The loss of a two decade-old deal to supply online retailer Ocado, which switched to M&S, was also a wrenching blow.
Such were the headwinds that it has been widely speculated that, in 2018, Amazon approached the partnership about the possibility of buying Waitrose – only to be turned down.
The approach is something the partnership has always vehemently denied but, if it did rebuff Amazon, it looks to have been a wise decision.
Waitrose, in common with all of the major grocery multiples, has thrived during the pandemic.
Its operating profits during the year to the end of January 2021 rose by 7.7% to £1.1bn with its like-for-like sales rising by 10%.
The supermarket’s online arm is the fastest-growing in the market and its partnership with Deliveroo, which ironically is part-owned by Amazon, has also brought a younger group of customers to Waitrose for the first time.
And now Waitrose is looking fundamental to John Lewis’s future prospects.
Ever since the partnership bought Waitrose, in 1937, the grocer has often been run at arms-length from the department stores.
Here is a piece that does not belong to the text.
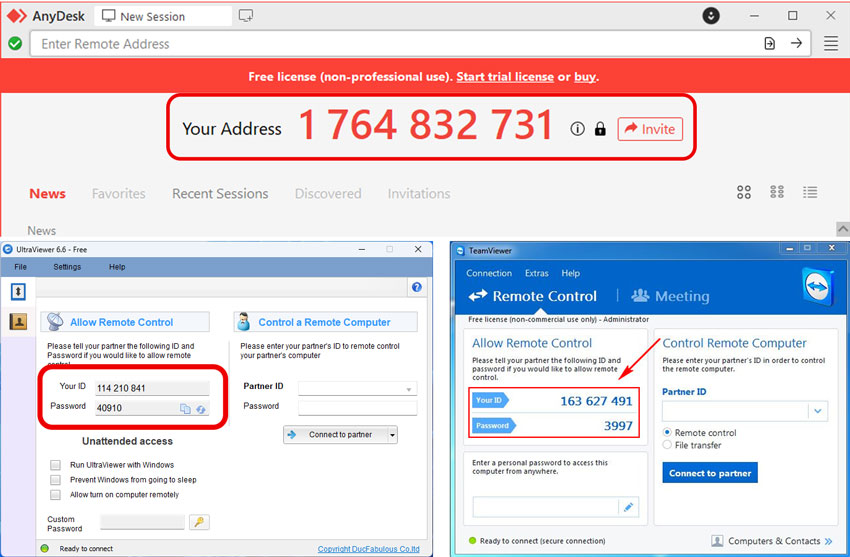Select the File transfer radio button
The image size is (850, 557).
coord(668,445)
There has been rivalry on more than one occasion.
Yet those silos are breaking down.
Waitrose was already offering a ‘click and collect’ service for John Lewis customers and, at the height of the pandemic, more than 4,500 partners from the department stores were redeployed in Waitrose.
They have probably emerged from that experience with a better understanding of – and higher regard for – Waitrose.
Dame Sharon is now looking to introduce John Lewis shopping areas in a number of the larger Waitrose stores and, should trials prove successful, a roll-out to a “significant number” of the 331 Waitrose stores is promised.
It was no coincidence that, with today’s confirmation of store closures, the partnership provided details of the proximity to the closing branch not only of the next nearest John Lewis store but also the proximity of the nearest Waitrose outlet.
The closer ties between the two businesses will not come as much comfort to customers of the John Lewis stores today earmarked for closure and especially those in Aberdeen, Peterborough and Sheffield.
But they may yet lead to alternative employment for the 1,465 John Lewis partners affected by the news.